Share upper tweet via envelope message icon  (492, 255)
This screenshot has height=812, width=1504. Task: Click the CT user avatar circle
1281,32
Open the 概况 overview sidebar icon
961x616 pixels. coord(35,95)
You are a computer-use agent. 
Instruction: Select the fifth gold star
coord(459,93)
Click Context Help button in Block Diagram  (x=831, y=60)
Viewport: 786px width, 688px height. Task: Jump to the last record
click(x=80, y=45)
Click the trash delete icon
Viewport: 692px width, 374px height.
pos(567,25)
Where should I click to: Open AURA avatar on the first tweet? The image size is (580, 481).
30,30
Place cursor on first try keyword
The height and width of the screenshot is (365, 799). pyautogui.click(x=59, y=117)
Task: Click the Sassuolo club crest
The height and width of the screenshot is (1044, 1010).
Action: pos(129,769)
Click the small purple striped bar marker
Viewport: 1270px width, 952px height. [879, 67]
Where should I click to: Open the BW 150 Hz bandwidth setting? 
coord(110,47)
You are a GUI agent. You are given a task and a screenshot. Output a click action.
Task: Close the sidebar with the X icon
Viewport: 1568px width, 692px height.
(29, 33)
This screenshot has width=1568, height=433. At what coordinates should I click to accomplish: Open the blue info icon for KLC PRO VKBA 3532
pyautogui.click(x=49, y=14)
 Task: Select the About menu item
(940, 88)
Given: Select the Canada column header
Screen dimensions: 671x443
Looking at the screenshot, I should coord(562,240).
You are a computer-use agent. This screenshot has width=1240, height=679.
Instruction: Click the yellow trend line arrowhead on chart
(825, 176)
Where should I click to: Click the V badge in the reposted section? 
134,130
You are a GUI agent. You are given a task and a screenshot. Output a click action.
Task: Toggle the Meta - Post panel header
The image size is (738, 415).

* * * * *

* TASK TO CARRY OUT: Give back every line above, unchanged.

* ANSWER TO THE PROBLEM:
Share upper tweet via envelope message icon  (492, 255)
This screenshot has height=812, width=1504. Task: Click the CT user avatar circle
1281,32
Open the 概况 overview sidebar icon
961x616 pixels. coord(35,95)
You are a computer-use agent. 
Instruction: Select the fifth gold star
coord(459,93)
Click Context Help button in Block Diagram  (x=831, y=60)
Viewport: 786px width, 688px height. Task: Jump to the last record
click(x=80, y=45)
Click the trash delete icon
Viewport: 692px width, 374px height.
pos(567,25)
Where should I click to: Open AURA avatar on the first tweet? The image size is (580, 481).
30,30
Place cursor on first try keyword
The height and width of the screenshot is (365, 799). pyautogui.click(x=59, y=117)
Task: Click the Sassuolo club crest
The height and width of the screenshot is (1044, 1010).
Action: pos(129,769)
Click the small purple striped bar marker
Viewport: 1270px width, 952px height. [879, 67]
Where should I click to: Open the BW 150 Hz bandwidth setting? 
coord(110,47)
You are a GUI agent. You are given a task and a screenshot. Output a click action.
Task: Close the sidebar with the X icon
Viewport: 1568px width, 692px height.
(29, 33)
This screenshot has width=1568, height=433. At what coordinates should I click to accomplish: Open the blue info icon for KLC PRO VKBA 3532
pyautogui.click(x=49, y=14)
 Task: Select the About menu item
(940, 88)
Given: Select the Canada column header
Screen dimensions: 671x443
Looking at the screenshot, I should coord(562,240).
You are a computer-use agent. This screenshot has width=1240, height=679.
Instruction: Click the yellow trend line arrowhead on chart
(825, 176)
Where should I click to: Click the V badge in the reposted section? 
134,130
You are a GUI agent. You are given a task and a screenshot. Output a click action.
Task: Toggle the Meta - Post panel header
The image size is (738, 415).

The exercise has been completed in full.